Knowledge Base and Metadata - Scope and Domain
Introduction
The management of metadata, within a Knowledge Base (KB, or more than one), is an important aspect of the early work of FOLIO. This living document presents our current thinking and proposed plan for ongoing development.
Context
The environment within which metadata and Knowledge Bases exist is rapidly evolving, and no single approach to metadata and knowledge management (or choice of implementation systems) spans institutions, groups, nations or cultures.
A broadening spectrum of resource types, purposes and contexts is putting pressure on the ability to support and move between a wider variety of metadata representations and formats. In part, this means there is no longer a single obvious choice for the format or representation of metadata.
More sharing across institutional boundaries, in response to the burden of an increasing rate of change of metadata and quantity of resources to describe, is affecting attitudes towards authority and ownership.
Document Scope
This document covers the initial scope of the metadata work within FOLIO and is focused on the operational needs of an academic library. It currently only covers some basic aspects of bibliographic and holdings/catalog metadata.
Broad Objectives
Support a Library’s Operational Needs
Any resource metadata management system needs to support the operational needs of a variety of Library contexts, some of which are:
Acquisitions
Cataloging
Inventory
Circulation
Access
Discovery
These different contexts might have overlapping yet significantly different needs and workflows, each will use different aspects of a variety of metadata models for resources.
Support Unforeseen Uses of Metadata
Bibliographic and management metadata is increasingly used in a variety of learning, teaching and scholarly communication (amongst others) contexts.
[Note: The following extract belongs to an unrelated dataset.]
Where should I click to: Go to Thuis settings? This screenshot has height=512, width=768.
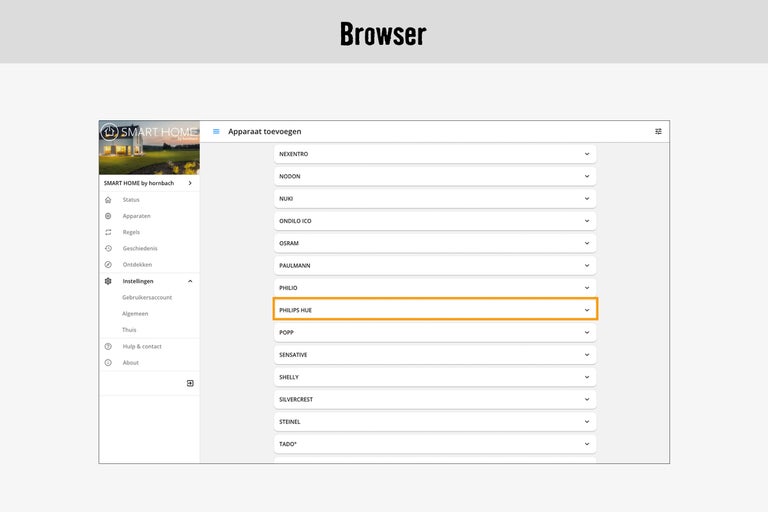pos(129,329)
We need to be mindful to create a model that supports unforeseen use by new applications.
Some recent examples of this are:
Article subject area analysis to predict possible funding opportunities and inform research decisions
Article Processing Charge (APC) handling where libraries are struggling to track the cost of open access venue publication in an auditable way.
Analytics and reporting on institutional scholarly communication processes, such as the Research Excellence Framework.
Institutional responsibility to store, publish, and preserve data and other artifacts of the research process.
Demonstrate FOLIO’s Architecture
FOLIOs purpose for providing a platform for building library systems expands the technical considerations beyond what is typically present in the development of an Integrated Library System.
As the metadata modules are fundamental parts of a FOLIO system it is important that any reference implementations demonstrate effective use of the platform.
Examples of some of the technical aspects relevant to providing metadata:
Modular separation of concerns and behaviour (e.g. storage and business logic)
Integration of a combination of existing external open source and commercial systems
Interchange (publishing and consumption) of linked data representations of resource metadata
Initial Scope
Where do we start?
The scope and objectives above are broad and cover a lot of areas and topics, and in order to demonstrate incremental progress and to elicit feedback, we need to choose a narrower focus for where to begin.
Our initial work is intended to support the needs of the ongoing FOLIO development and provide basic capabilities needed to operate a library catalog.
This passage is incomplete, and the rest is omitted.